He was expert on the subject of Indian art, all periods, from the Moguls to the East India Company to the last years of the raj. He had a large collection. This was not only a safe subject, but also one in which I wanted enlightenment. I had learned from him in the past and had myself bought watercolors and aquatints.
I maintained this conversation until Pat recovered. Even as I sat there, it seemed the basis of a good short story. A man goes to his best friend to tell him of his marital woes and that he will soon be separated. The friend protests — he must stay married, it is the best outcome — but all the while the friend quarrels with his wife in a more acrimonious way than the man has ever done with the wife from whom he is separating. Perhaps he changes his mind…
“Excuse me,” I said.
“It’s at the top of the stairs,” Vidia said, having divined the purpose of my apology.

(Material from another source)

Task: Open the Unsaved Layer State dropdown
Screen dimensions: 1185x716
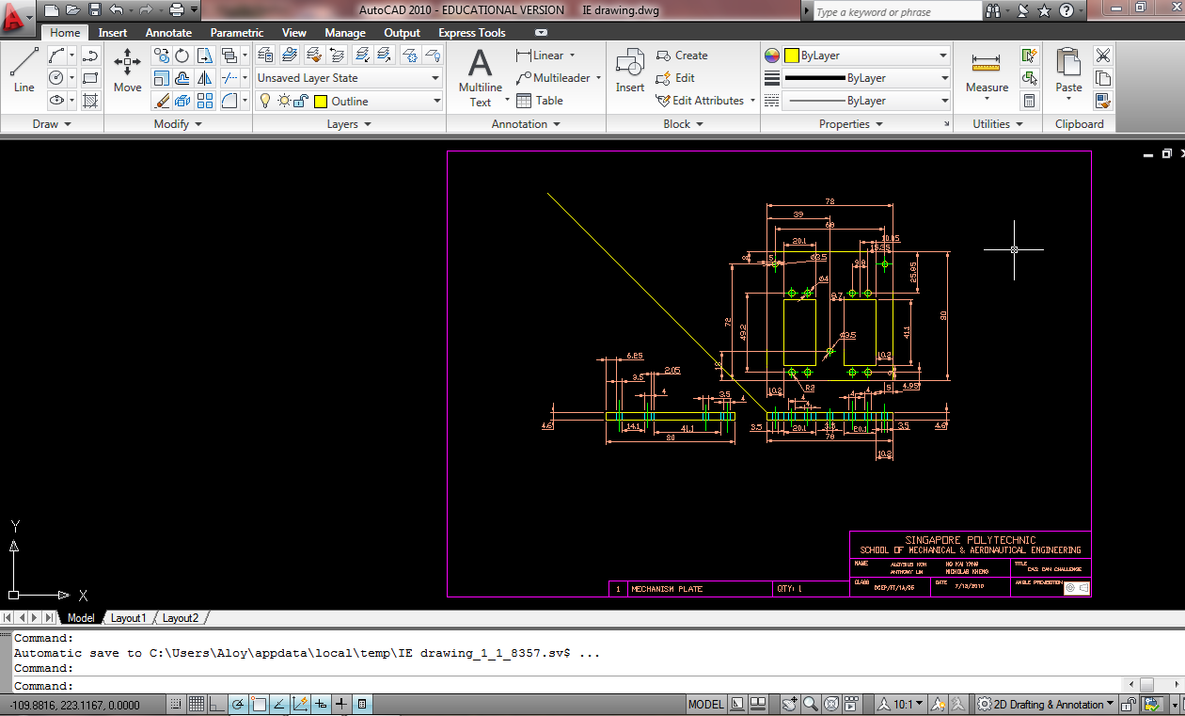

Heading to the bathroom, passing Pat’s room, I saw on her bedside table Ibn Battuta’s Travels and John Locke’s Two Treatises on Government . I had read Ibn Battuta, one of the world’s greatest travelers, but I did not know the Locke book. If I read it, I thought, I might know Pat better.
She was in the kitchen when I came downstairs.
Vidia said, returning to my troubles, “You will know what to do when the time comes.”
Once before, after a heart-to-heart talk, he had written to say, “The sexual nature of the relationship that is exercising you does, I fear, go with the fatigue and the irritation. The fatigue and the irritation prove the strength of the relationship… You simply have to live with it, as you have lived so far; there is no way now that it can be neatened.”
We had coffee in the living room — Pat, very quiet now, serving; Vidia, thoughtful; and I felt simply desperate. I needed a formula from him, not the old one of “You’ll be all right,” but something subtler.
Pat said, “Why don’t you take Paul for a walk? It will be dark soon.”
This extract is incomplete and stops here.